On foreign policy, Obama majored on the idea that America was less powerful compared to the rest of the world than when Bush became president. He hit his usual anti-Iraq notes saying America couldn’t afford it in terms of either blood or treasure and that it was distracting America from the fight that must be won against al Qaeda in Afghanistan—this good war, bad war dichotomy makes little sense as the consequences of defeat in either theatre would be dire but it does seem to resonate with voters. Obama went on to ding McCain for his 100 years comment saying that, “To have permanent bases in the most volatile part of the world is just inviting trouble.” But Obama left unexplained how he would project US power in the region without them and whether this meant he favoured a wholesale withdrawal from the Middle East.
Conveniently for Obama the final question came from an undecided voter who wanted him to persuade her to vote for him. Obama’s answer on this is still surprisingly unfocused; he really does lack a closing argument. Obama took a few shots at Clinton saying that the country “can’t afford to spend the next eight years bickering or tinkering”—an allusion to the 1990s—and that “more people find me trustworthy than the other candidate” before pointing out that even though he has been rocked by negative stories in the past few weeks, Hillary has far more skeletons in her closet and that when it comes to this stuff “folks are happy to recycle.” He also drew contrasts with McCain before saying that his candidacy is “our possibility to make a clean break with the past.”
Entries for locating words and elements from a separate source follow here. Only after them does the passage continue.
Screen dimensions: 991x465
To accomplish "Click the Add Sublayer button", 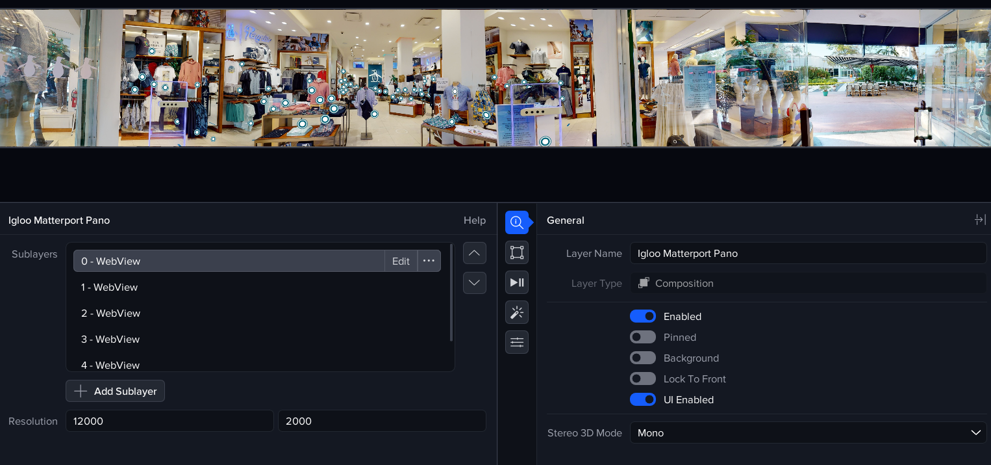I will click(x=115, y=392).

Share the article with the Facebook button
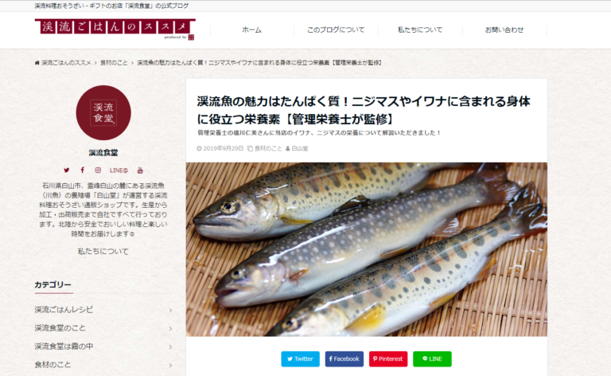click(344, 358)
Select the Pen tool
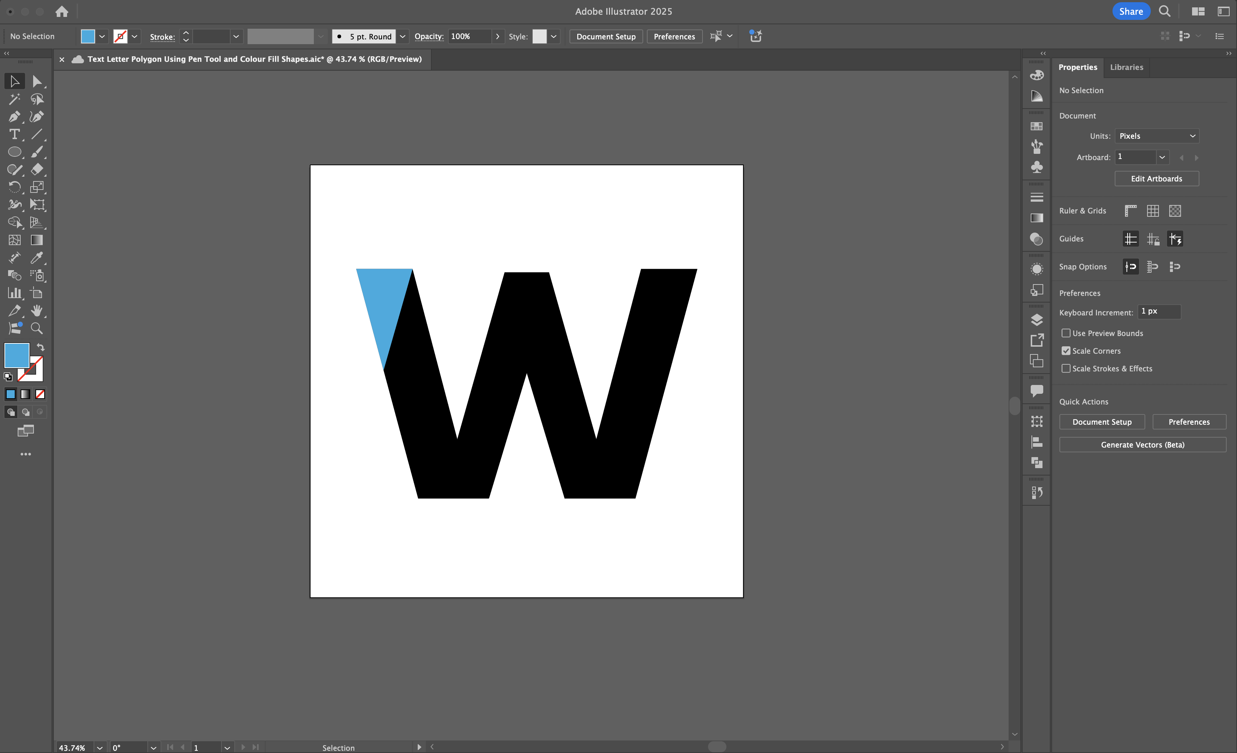Viewport: 1237px width, 753px height. [x=14, y=116]
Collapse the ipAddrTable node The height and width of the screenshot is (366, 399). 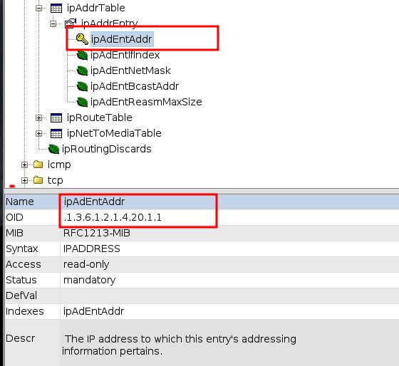pos(38,9)
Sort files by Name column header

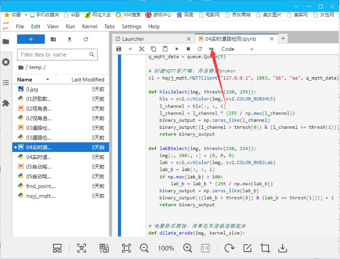(x=25, y=80)
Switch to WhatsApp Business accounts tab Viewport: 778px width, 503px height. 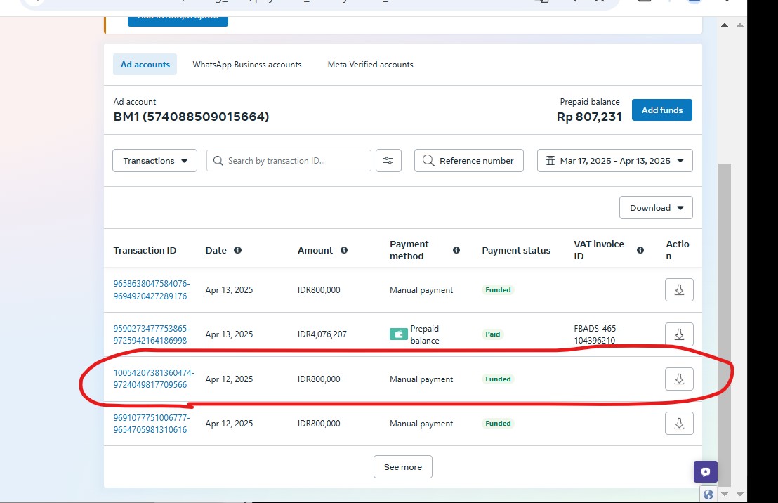tap(247, 65)
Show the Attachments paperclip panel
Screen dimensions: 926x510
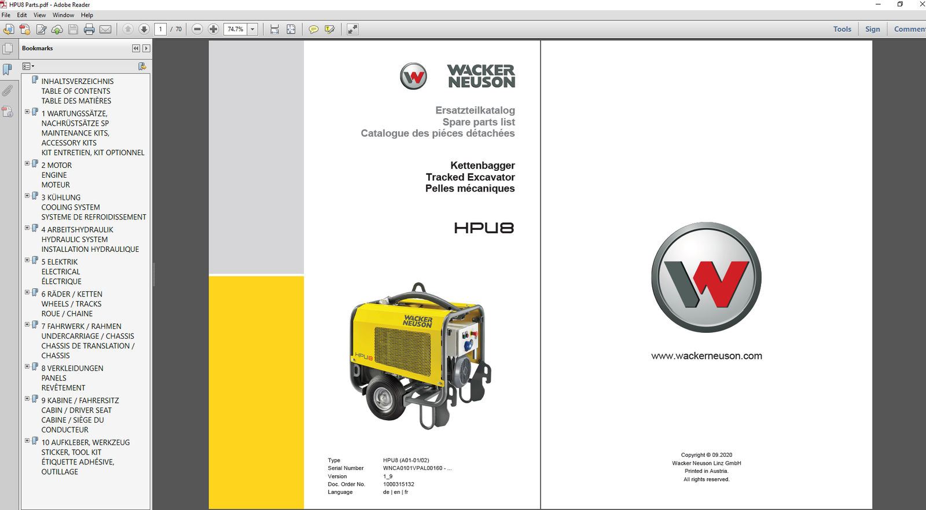tap(8, 90)
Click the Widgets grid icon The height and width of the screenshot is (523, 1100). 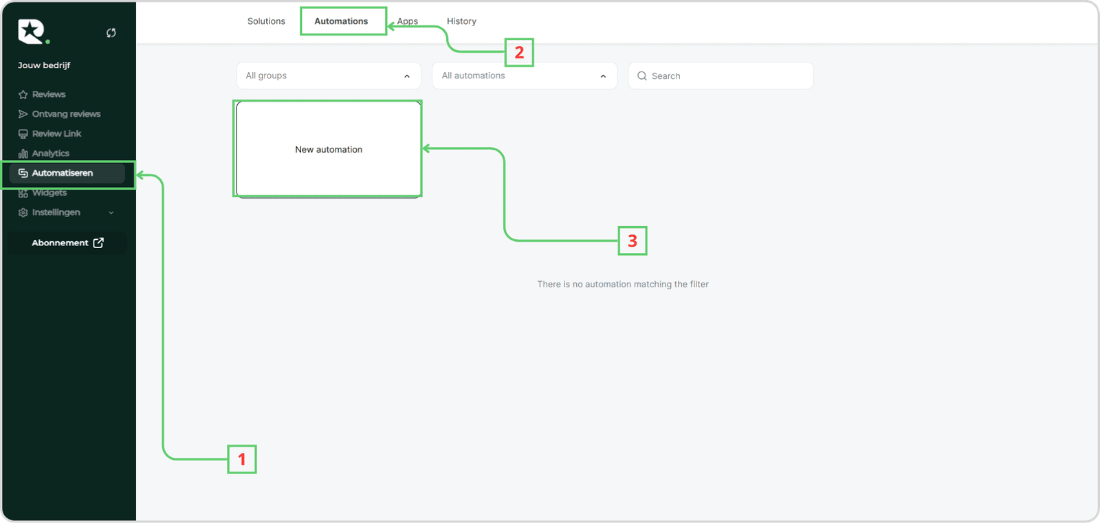tap(23, 193)
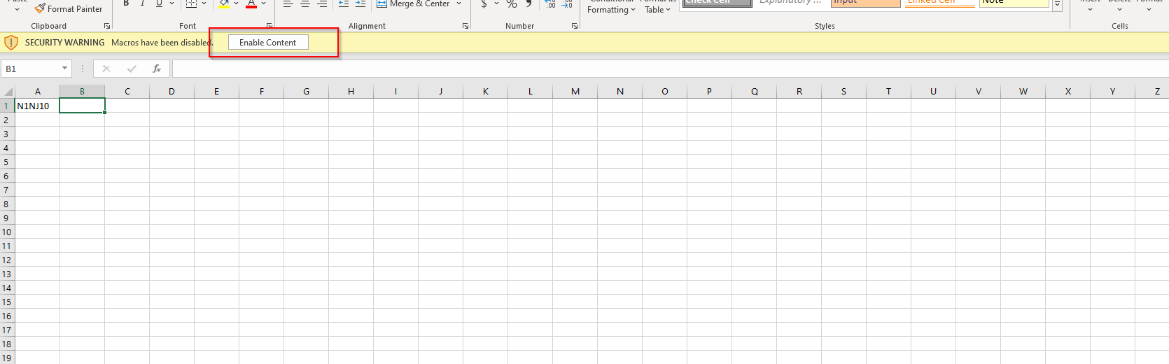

Obama received a warm and prolonged standing ovation at the end. But I wonder whether this event provided Obama with the boost he needed going into a primary that many people think will be surprisingly close. His team have limited the number of rallies in the belief that he needs to show that he is not just a rock star politician. Yet, today strikes me as a day when packed, energetic rally was just the pick me up his campaign needs.